- Theatrical release poster
- Hangul: 언니
- RR: Eonni
- MR: Ŏnni
- Directed by: Im Gyeong-taek
- Written by: Kim Min Im Gyeong-taek
- Produced by: Nam Kwon-woo Jung Suk-hyun
- Starring: Lee Si-young Park Se-wan Lee Joon-hyuk
- Cinematography: Oh Jong-hyun Nam Jin-a
- Production companies: Joy N Cinema FilmA Pictures
- Distributed by: JNC Media Group
- Release date: January 1, 2019;
- Running time: 93 minutes
- Country: South Korea
- Language: Korean
- Box office: US$1.6 million

= No Mercy (2019 film) =

2019 South Korean action film

No Mercy is a 2019 South Korean action film directed by Im Gyeong-taek. Produced by Nam Kwon-woo and Jung Suk-hyun, it features Lee Si-young, Park Se-wan and Lee Joon-hyuk in lead roles. It was released on January 1, 2019.

==Plot==
In-ae, a former hand-to-hand combat instructor in the Korean Army, works as a female bodyguard. One day she witnesses her autistic sister Eun-hye being raped by a politician. She attacks him and stabs one eye out. For this, however, she has to go to prison for a year and a half.
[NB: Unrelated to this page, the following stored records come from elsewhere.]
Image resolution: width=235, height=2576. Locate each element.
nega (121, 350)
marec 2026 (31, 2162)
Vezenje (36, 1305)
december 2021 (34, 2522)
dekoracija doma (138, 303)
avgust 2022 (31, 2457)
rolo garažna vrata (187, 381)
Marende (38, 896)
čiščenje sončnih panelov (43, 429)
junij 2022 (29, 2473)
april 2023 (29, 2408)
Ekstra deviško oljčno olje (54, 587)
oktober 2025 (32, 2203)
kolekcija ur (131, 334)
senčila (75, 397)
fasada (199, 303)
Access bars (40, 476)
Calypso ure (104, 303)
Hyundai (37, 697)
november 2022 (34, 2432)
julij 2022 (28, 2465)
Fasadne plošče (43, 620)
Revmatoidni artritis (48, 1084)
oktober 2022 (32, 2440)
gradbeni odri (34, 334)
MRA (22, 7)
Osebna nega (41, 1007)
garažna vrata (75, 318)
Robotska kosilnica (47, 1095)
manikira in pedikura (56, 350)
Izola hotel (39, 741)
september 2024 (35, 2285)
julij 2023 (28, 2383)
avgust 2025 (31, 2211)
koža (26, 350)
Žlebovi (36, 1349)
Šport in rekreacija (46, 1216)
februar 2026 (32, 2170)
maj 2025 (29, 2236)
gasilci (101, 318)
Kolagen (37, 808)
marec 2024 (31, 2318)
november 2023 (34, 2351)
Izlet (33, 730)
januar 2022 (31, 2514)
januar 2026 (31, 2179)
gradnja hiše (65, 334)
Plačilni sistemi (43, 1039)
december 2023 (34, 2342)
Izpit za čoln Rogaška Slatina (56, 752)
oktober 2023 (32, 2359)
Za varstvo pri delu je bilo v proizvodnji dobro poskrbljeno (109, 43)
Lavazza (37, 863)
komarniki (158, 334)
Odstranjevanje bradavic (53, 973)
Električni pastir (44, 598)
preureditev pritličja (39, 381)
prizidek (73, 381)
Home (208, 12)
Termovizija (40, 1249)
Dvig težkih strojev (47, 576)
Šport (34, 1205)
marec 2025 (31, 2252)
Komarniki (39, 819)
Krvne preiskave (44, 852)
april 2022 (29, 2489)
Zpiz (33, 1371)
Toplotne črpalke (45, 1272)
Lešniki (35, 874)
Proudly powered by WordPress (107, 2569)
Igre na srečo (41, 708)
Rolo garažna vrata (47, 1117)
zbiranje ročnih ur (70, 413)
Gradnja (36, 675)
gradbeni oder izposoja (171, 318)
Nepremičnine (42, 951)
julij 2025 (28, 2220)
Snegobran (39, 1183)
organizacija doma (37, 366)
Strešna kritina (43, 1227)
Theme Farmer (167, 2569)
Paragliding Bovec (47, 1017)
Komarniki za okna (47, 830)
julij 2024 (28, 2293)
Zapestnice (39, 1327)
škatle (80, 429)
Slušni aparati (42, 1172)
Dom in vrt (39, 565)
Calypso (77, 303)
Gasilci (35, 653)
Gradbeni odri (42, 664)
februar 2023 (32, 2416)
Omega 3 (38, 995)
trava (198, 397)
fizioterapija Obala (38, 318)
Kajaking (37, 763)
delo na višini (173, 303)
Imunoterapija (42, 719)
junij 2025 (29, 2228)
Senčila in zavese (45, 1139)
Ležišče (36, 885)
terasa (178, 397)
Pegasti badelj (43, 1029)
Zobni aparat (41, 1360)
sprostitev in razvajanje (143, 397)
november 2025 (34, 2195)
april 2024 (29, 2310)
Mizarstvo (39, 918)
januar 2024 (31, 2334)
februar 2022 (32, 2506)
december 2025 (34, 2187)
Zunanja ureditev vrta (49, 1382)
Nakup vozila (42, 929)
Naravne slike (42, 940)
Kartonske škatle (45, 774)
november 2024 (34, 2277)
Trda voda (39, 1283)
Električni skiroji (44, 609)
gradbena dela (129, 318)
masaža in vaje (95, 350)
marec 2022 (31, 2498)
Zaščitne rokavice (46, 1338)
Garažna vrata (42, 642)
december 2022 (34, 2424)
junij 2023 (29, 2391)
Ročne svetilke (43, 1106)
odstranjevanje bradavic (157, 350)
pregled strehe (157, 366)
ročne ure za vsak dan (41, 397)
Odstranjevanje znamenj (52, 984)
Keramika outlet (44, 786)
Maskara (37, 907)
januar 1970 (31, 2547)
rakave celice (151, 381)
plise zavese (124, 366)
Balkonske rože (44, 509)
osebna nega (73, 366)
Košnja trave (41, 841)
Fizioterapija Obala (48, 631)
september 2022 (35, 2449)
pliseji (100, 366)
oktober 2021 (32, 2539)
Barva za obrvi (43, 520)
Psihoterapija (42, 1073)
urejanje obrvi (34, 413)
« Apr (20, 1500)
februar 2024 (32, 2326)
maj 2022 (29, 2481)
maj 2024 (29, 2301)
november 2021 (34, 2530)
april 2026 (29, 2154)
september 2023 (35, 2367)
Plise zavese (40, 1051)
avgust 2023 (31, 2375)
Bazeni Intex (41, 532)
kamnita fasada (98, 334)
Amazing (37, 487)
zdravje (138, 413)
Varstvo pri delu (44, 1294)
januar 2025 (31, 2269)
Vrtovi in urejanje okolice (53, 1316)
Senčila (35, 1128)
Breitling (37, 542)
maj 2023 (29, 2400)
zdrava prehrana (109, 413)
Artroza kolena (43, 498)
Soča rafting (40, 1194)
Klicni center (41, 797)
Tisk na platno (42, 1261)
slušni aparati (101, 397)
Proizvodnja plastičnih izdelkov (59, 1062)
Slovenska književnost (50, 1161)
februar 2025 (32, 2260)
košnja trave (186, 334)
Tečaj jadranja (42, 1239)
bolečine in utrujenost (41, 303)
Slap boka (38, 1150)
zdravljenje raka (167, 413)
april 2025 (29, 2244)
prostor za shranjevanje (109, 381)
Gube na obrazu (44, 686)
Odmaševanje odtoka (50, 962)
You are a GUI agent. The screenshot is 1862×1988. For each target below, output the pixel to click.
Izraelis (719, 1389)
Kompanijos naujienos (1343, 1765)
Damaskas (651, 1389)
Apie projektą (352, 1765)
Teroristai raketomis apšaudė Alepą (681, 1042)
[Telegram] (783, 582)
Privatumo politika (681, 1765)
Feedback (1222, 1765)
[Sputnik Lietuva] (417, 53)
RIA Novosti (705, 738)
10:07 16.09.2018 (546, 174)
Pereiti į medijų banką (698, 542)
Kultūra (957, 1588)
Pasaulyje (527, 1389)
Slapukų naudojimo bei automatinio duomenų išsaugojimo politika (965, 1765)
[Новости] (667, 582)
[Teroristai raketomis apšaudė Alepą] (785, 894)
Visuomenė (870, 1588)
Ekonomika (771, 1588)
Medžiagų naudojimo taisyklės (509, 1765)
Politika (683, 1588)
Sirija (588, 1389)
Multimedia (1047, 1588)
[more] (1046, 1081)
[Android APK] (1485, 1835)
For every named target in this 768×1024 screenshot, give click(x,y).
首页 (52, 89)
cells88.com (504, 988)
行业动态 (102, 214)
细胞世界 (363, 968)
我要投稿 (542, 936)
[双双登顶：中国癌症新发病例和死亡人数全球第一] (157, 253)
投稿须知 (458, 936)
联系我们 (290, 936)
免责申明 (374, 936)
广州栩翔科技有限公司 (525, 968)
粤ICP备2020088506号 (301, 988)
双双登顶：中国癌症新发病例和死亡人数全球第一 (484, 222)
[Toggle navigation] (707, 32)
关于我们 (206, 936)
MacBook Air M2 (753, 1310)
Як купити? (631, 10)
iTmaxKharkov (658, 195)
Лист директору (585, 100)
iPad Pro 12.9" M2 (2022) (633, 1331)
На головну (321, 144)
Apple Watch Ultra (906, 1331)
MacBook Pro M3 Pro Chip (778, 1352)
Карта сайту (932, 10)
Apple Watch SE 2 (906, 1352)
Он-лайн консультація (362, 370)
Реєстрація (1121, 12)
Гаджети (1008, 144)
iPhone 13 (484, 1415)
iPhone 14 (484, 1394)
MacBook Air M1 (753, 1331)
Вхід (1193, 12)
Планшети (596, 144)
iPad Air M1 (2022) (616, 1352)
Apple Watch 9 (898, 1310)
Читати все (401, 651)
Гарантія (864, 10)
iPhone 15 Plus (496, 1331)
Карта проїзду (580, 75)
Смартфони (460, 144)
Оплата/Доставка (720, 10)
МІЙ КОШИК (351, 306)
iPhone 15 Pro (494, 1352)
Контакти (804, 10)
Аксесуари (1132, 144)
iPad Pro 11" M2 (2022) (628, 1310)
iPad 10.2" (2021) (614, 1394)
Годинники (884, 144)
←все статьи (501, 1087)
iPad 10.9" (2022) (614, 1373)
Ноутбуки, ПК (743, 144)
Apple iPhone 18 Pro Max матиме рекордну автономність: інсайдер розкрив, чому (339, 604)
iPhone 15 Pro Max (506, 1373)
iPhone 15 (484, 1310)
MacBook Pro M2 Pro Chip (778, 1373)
When In-ae comes out of prison, she is happy to see her Eun-hye again. But Eun-hye is regularly bullied at school and exploited and raped by various people. She does not tell her sister, however. Three classmates force Eun-hye to hook up with older men, take them to a hotel room, leave the door open and then call from the bathroom. This is the signal for three guys to enter come the room and attack and rob the seduced man.

On one occasion, Eun-hye and the boys run into a gangster who wants to sell her after raping her. The gangster scares off the boys and abducts Eun-hye. In-ae worries when her sister fails to come to home. But when she goes to the police, they decline to take action, saying it is too early.

In-ae decides to take action on her own. She learns about the gangster, initially by threatening Eun-hye's classmates. From there, she starts on a ruthless pursuit of Eun-hye's abductors and traffickers.

==Cast==
- Lee Si-young as Park In-ae
- Park Se-wan as Park Eun-hye
- Lee Joon-hyuk as Han Jung-woo, assistant to Park Young-choon
- Choi Jin-ho as Park Young-choon, politician
- Lee Hyung-chul as Ha Sang-man
- Kim Won-hae as CEO Jung
- Kim Jung-pal as Car repair shop owner (cameo)
- Ahn Se-ha as Loan company employee (cameo)
- Lee Ja-eun as Ha Sang-man's wife (cameo)
- Seol Jung-hwan as Ji-Chul

==Reception==
The film debuted in seventh place with 62,000 admissions and 172,000 tickets sold overall.